[RFC,v2:,1/3] net: hand off skb list to other cpu to submit to upper layer

From: Zhang Yanmin <yanmin.zhang@linux.intel.com>

I got some comments. Special thanks to Stephen Hemminger for teaching me on
what reorder is and some other comments. Also thank other guys who raised comments.

v2 has some improvements.
1) Add new sysfs interface /sys/class/net/ethXXX/rx_queueXXX/processing_cpu. Admin
could use it to configure the binding between RX and cpu number. So it's convenient
for drivers to use the new capability.
2) Delete function netif_rx_queue;
3) Optimize ipi notification. There is no new notification when destination's
input_pkt_alien_queue isn't empty.
4) Did lots of testing, mostly focusing on slab allocator (slab/slub/slqb) and use
SLUB with big slub_max_order currently.

---

Subject: net: hand off skb list to other cpu to submit to upper layer
From: Zhang Yanmin <yanmin.zhang@linux.intel.com>

Recently, I am investigating an ip_forward performance issue with 10G IXGBE NIC.
I start the testing on 2 machines. Every machine has 2 10G NICs. The 1st one seconds
packets by pktgen. The 2nd receives the packets from one NIC and forwards them out
from the 2nd NIC. 

Initial testing showed cpu cache sharing has impact on speed. As NICs supports
multi-queue, I bind the queues to different logical cpu of different physical cpu
while considering cache sharing carefully. I could get about 30~40% improvement;

Comparing with sending speed on the 1st machine, the forward speed is still not good,
only about 60% of sending speed. As a matter of fact, IXGBE driver starts NAPI when
interrupt arrives. When ip_forward=1, receiver collects a packet and forwards it out
immediately. So although IXGBE collects packets with NAPI, the forwarding really has
much impact on collection. As IXGBE runs very fast, it drops packets quickly. The better
way for receiving cpu is doing nothing than just collecting packets.

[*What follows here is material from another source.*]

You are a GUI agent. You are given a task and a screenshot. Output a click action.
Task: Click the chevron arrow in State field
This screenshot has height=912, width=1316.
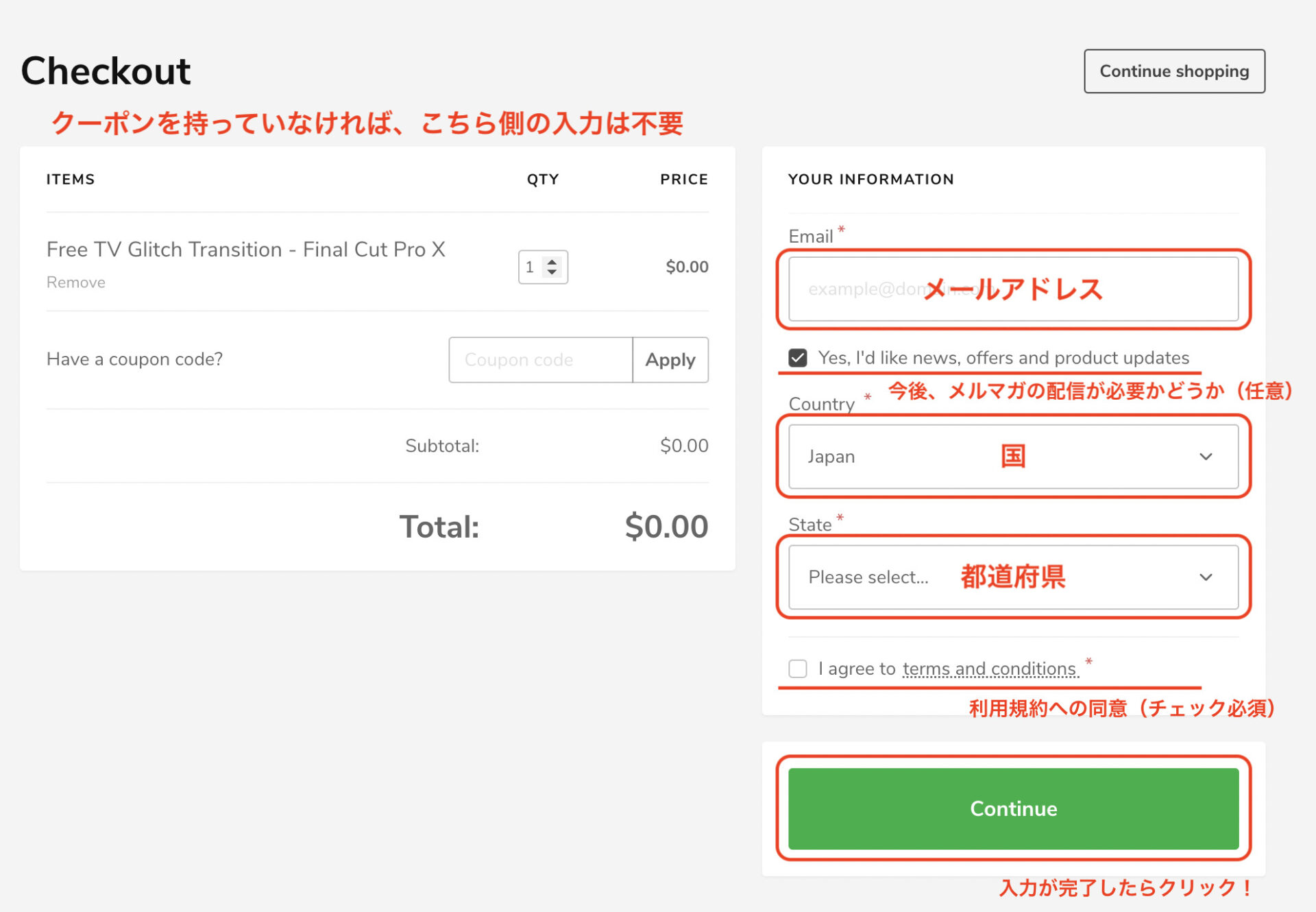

Currently kernel has backlog to support a similar capability, but process_backlog still
runs on the receiving cpu. I enhance backlog by adding a new input_pkt_alien_queue to
softnet_data. Receving cpu collects packets and link them into skb list, then delivers
the list to the input_pkt_alien_queue of other cpu. process_backlog picks up the skb list
from input_pkt_alien_queue when input_pkt_queue is empty.

I tested my patch on top of 2.6.28.5. The improvement is about 43%.

Some questions:

1) Reorder: My method wouldn't introduce reorder issue, because we use N:1 mapping between
RX queue and cpu number.
2) If there is no free cpu to work on packet collection: It depends on cpu resource
allocation. We could allocate more RX queue to the same cpu. With my new testing, the
forwarding speed could be at about 4.8M pps (packets per second and packet size is 60Byte)
on Nehalem machine, and 8 packet processing cpus almost have no idle time while receiving cpu
idle is about 50%. I just have 4 old NIC and couldn't test more on this question.
3) packet delaying: I didn't calculate it or measure it and might measure it later. The
forwarding speed is close to 270M bytes/s. At least sar shows mostly receiving matches
forwarding. But at sending side, the sending speed is bigger than forwarding speed, although
my method decreases the difference largely.
4) 10G NICs other than IXGBE: I have no other 10G NICs now.
5) Other kinds of machines working as forwarder: I test it between 1 2*4 stoakley and
2*4*2 Nehalem. I reversed the testing and found the improvement on stoakley is less than 30%,
not so big as on Nehalem.
6) Memory utilization: My nehalem machine has 12GB memory. To reach the maximum speed,
I tried netdev_max_backlog=400000. That consumes 10GB memory sometimes.
7) Any impact if driver enables the new capability but admin doesn't configure it: I didn't
measure the speed difference now.
8) If receiving cpu collects packets very fast and processing cpu is slow: We can start many
RX queues on the receiving cpu and bind them to different processing cpu.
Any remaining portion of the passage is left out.